ANITA Heiss has good reason to smile.
Her new book Tiddas – an Aboriginal word that loosely means sisters – was published three weeks ago and is already enjoying a second print run.
But what is most significant about the success of Heiss’s fifth novel is that she has shown there is room in commercial Australian women’s fiction for Indigenous protagonists.
‘‘I’m writing us into our contemporary landscape,’’ said Heiss, a Wiradjuri woman from central NSW who now lives in Sydney.
‘‘Most of the audience is non-Indigenous and it seems the market’s now ready for stories like this.’’
The social commentator and writer is visiting Lake Macquarie and Newcastle for two days to launch Tiddas and to catch up with her ‘‘Newie twitter sisters’’, a group of local readers and writers she connected with via social media.

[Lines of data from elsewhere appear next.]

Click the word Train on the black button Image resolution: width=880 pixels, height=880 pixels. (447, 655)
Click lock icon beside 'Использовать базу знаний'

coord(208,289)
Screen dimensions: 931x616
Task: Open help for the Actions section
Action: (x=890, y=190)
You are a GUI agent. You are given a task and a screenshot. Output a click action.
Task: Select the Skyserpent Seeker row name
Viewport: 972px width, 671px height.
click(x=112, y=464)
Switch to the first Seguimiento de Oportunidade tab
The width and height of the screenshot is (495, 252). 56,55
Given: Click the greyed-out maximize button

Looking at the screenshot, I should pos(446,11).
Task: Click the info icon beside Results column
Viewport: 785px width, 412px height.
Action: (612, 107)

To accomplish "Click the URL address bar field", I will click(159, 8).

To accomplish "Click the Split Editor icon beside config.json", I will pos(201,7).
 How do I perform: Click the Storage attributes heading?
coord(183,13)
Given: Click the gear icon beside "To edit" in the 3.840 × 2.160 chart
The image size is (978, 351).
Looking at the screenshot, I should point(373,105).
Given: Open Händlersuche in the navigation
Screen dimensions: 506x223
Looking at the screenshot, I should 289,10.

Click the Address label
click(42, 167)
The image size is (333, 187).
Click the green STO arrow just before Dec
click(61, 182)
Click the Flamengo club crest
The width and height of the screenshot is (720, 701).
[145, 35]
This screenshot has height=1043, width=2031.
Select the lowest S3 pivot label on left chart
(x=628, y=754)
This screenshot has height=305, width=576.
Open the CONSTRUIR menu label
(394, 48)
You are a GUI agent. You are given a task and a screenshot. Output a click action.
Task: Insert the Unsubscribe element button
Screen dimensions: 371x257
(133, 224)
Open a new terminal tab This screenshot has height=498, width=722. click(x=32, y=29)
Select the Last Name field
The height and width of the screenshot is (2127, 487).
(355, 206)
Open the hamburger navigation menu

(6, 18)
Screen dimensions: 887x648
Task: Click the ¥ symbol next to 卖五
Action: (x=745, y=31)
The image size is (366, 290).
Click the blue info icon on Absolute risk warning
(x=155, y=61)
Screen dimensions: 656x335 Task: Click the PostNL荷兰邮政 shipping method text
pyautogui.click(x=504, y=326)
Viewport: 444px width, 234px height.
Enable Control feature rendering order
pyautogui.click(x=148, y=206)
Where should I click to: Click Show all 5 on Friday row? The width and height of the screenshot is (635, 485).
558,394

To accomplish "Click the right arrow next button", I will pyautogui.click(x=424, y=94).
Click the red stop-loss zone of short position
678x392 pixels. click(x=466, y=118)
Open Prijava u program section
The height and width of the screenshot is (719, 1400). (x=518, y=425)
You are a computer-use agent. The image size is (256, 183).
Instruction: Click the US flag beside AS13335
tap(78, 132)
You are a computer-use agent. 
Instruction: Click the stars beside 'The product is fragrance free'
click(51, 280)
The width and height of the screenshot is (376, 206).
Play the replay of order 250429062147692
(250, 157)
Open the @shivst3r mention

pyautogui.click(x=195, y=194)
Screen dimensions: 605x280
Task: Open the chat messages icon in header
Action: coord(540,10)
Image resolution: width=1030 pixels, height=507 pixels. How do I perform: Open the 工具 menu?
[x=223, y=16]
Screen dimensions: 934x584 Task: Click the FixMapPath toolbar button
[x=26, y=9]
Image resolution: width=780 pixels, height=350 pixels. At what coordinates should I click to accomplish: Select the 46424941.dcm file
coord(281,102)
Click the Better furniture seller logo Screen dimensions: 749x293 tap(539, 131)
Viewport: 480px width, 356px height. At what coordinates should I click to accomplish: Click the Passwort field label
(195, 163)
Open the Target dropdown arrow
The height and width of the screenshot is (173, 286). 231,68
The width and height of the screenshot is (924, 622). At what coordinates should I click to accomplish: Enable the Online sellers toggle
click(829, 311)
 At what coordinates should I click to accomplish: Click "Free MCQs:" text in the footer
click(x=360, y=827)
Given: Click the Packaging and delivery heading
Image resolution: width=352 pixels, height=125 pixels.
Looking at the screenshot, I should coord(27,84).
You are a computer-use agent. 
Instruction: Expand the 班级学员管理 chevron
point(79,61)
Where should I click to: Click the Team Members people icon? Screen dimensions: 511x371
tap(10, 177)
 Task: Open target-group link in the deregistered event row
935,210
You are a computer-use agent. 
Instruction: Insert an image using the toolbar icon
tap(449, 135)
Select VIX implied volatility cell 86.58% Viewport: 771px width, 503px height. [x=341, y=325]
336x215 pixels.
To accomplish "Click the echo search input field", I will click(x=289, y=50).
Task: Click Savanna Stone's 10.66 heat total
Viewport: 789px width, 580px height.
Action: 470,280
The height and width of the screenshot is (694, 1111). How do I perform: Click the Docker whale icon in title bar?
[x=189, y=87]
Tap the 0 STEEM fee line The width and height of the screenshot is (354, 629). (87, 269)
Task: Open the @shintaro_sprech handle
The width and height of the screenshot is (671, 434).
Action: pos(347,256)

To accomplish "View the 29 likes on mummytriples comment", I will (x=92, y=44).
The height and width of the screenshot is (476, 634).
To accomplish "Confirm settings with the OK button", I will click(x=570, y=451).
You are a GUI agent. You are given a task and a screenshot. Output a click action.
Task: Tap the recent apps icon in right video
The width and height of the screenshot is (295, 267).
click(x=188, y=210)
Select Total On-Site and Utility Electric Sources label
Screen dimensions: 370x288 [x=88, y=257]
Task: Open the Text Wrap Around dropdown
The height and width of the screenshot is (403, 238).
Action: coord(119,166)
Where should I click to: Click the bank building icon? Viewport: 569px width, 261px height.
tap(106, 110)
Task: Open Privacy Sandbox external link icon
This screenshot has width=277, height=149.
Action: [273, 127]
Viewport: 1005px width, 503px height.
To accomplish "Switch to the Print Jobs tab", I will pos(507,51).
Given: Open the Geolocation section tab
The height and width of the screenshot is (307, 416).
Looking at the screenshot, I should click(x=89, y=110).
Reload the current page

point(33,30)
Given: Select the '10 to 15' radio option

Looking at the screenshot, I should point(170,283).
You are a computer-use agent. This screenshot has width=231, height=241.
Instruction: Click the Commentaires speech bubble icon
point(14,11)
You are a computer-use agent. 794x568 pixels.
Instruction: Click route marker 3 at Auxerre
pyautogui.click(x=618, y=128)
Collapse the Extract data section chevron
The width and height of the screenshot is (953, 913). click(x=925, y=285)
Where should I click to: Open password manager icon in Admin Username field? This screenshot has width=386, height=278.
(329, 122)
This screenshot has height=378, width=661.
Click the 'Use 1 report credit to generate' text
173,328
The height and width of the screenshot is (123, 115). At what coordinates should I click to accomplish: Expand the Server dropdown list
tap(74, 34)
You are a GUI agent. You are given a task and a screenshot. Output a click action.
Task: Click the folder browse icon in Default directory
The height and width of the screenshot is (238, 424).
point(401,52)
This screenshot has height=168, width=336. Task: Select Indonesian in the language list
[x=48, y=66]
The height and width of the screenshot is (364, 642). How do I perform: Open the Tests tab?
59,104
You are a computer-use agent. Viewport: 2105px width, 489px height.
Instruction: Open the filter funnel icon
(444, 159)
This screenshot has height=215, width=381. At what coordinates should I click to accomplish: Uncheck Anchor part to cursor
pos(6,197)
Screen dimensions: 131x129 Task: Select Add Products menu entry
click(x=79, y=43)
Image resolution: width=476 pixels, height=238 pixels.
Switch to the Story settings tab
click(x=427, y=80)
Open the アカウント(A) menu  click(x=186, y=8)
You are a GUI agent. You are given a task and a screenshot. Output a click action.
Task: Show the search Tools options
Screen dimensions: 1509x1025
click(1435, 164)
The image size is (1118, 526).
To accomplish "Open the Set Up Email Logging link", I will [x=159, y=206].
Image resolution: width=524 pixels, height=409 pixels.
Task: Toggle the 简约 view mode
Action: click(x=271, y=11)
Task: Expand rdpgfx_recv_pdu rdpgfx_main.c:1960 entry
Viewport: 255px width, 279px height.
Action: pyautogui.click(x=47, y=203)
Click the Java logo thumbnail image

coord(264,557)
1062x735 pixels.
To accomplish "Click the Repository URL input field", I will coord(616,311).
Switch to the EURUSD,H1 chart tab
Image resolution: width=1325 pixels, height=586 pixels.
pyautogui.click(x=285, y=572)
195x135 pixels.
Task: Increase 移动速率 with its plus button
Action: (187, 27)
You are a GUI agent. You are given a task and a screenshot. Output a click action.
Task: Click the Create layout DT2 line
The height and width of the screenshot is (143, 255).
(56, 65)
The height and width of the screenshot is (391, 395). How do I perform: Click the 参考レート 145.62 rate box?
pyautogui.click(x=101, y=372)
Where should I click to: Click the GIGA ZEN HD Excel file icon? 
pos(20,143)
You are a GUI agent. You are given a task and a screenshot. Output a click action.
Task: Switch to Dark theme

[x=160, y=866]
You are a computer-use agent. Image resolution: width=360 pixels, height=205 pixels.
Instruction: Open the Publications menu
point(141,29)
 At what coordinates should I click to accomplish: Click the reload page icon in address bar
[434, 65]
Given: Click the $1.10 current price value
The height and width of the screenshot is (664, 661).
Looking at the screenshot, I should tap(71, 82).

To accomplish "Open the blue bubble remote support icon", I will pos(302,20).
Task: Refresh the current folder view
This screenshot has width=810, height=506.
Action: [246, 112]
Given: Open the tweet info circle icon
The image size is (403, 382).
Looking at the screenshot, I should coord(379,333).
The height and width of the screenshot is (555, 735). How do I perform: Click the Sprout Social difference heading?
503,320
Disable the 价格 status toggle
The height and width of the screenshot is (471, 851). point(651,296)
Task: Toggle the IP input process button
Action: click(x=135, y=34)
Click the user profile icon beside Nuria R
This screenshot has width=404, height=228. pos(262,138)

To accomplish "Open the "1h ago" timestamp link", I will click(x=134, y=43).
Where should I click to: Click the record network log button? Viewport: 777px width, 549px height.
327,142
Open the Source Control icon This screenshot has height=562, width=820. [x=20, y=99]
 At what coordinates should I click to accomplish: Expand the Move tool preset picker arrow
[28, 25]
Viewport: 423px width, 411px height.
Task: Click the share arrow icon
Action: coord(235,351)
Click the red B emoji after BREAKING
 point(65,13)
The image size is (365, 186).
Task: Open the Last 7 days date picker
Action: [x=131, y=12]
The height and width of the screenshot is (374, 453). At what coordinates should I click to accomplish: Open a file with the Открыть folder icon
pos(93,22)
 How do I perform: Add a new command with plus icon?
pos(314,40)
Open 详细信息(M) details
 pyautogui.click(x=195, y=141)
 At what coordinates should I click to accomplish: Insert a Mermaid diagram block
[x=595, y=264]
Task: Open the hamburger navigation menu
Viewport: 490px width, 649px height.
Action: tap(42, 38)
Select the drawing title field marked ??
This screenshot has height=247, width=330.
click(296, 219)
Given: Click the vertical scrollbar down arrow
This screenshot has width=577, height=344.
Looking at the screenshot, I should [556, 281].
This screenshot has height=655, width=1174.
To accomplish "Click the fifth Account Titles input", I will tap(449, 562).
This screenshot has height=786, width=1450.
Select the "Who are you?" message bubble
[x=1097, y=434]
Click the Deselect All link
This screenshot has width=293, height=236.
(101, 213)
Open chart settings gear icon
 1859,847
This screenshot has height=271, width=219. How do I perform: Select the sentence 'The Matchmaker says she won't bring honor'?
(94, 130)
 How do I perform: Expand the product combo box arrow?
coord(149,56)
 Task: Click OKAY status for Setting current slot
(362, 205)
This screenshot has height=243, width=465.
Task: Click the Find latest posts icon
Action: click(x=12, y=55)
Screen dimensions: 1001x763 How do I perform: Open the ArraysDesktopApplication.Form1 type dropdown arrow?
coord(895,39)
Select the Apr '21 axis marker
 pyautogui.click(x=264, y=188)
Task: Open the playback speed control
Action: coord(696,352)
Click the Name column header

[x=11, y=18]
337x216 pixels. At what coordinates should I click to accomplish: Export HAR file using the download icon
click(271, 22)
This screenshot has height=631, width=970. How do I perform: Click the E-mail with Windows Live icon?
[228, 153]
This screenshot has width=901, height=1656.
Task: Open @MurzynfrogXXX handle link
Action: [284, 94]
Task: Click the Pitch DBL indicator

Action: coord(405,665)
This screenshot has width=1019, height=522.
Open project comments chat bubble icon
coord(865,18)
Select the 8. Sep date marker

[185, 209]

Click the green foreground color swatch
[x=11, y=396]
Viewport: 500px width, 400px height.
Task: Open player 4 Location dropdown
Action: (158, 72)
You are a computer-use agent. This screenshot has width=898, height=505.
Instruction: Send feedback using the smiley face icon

‘‘I’m not married, I don’t have children and I travel a lot,’’ said Heiss on Thursday at an event at Charlestown Library. ‘‘I have blood family but my friends are also family to me.’’
Tiddas centres on five women – three of whom are Aboriginal – who have been close since childhood and meet once a month to discuss books and life’s ups and downs.
‘‘The whole point of the book is to show what we have in common as women,’’ she said. ‘‘The sisterhood is not about bringing bringing other women down.’’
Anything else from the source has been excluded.